The interface I use is the second screen: Android WOL free app

Techflaws wrote:


ncarver wrote:
Or you can waste some of your life every time you want to use it.


I wouldn’t call it waste when I turn on the device and see it having booted up by the time I’ve come back from the john or the kitchen with some snacks.

I guess you are more organized than me!  We use both of our SMPs virtually every day, and sometimes want to use one “right now.”  If we were using them, say, only on the weekends then I would definitely turn them off at other times.

I have nothing against saving energy, particularly since it means paying less for electricity (though ours is only $.103/KWh).  However, there are many methods for saving energy, and I am going to choose the methods that impact my time/life the least.  If you have even a single incandescent light bulb left in your house but are worrying about the <5watts from the SMP, well, I would consider that rather silly (and you certainly shouldn’t be telling other people to save electricity).  OTOH, maybe for you there is a really good reason why you feel you need to continue using one of the least efficient, most energy wasting technologies ever developed.  :smiley:  

Offtopic:

In Europe we can’t buy the old incandescent light bulbs (>60Watts) anymore, it’s some years now that they were banned.

At least in my country, nobody sells them, you can’t find them even if you want.

The other types available consume less, but are much more expensive.

Yes, incandescents are being phased out in the US too.  I think we were down to just 40w and less until this year, although the Repubs keep trying to stop/delay the phaseout, so not absolutely certain of current status.  Don’t care, though, as haven’t bought a traditional incandescent bulb in years now.  Walmart has been having 3-packs of 40 and 60w equivalent CFLs for <$2.  So cheap, and even my wife now accepts the different color spectrum (I have never like the clearly yellow light from most incandescents).  However, we have been shopping for some new light fixtures, and these are interesting times for that.  I keep vetoing all the fixtures that require small, inefficient halogen bulbs, in part because the future availability of such bulbs is questionable.

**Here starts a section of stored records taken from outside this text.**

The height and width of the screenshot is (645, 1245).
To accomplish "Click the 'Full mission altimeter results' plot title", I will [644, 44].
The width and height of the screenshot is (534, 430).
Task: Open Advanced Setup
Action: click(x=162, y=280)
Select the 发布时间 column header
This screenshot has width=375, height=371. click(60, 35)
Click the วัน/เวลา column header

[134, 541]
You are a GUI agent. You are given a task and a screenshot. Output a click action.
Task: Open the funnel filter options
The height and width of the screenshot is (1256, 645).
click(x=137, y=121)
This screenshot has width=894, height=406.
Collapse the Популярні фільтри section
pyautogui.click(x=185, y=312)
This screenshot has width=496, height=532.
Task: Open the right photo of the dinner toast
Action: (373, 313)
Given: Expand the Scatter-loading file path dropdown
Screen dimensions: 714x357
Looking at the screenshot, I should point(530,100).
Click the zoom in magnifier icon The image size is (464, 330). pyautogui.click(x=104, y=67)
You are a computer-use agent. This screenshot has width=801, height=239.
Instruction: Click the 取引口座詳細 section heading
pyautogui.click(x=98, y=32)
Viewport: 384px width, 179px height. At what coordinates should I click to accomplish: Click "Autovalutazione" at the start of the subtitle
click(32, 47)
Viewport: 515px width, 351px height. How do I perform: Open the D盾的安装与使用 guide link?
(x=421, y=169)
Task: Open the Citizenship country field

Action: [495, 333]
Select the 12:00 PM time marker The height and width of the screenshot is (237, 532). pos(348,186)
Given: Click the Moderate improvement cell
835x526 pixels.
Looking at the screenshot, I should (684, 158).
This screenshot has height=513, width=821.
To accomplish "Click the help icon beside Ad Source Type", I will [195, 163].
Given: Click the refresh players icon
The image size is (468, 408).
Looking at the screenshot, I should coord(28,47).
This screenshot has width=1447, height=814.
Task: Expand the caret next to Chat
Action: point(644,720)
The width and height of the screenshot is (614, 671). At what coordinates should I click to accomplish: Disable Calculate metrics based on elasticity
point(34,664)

I am all for saving energy (and money!) and the planet, but I said what I did about the sun doing damage to our planet (e.g. just take a look at Mars – solar radiation eradicated its atmosphere) to bring home the point there are many things one can do to save significant energy, but turning off a WD is not one of them!   I use my WD, Roku, throughout the day for music and video so it, as well as my stereo amp, stays on 24/7. 

Hi I personally don’t see any help in turning off one thing. When large % of people go out in the morning and start up a huge halfton that gets 8 miles to the gallon what is the use. Large companies get a huge discount off electricity example I know a guy that runs a paving plant it uses more power in a day than my whole small town uses. Saving is good but we need to educate the big company’s never mind the guy that uses a 100 watt bulb.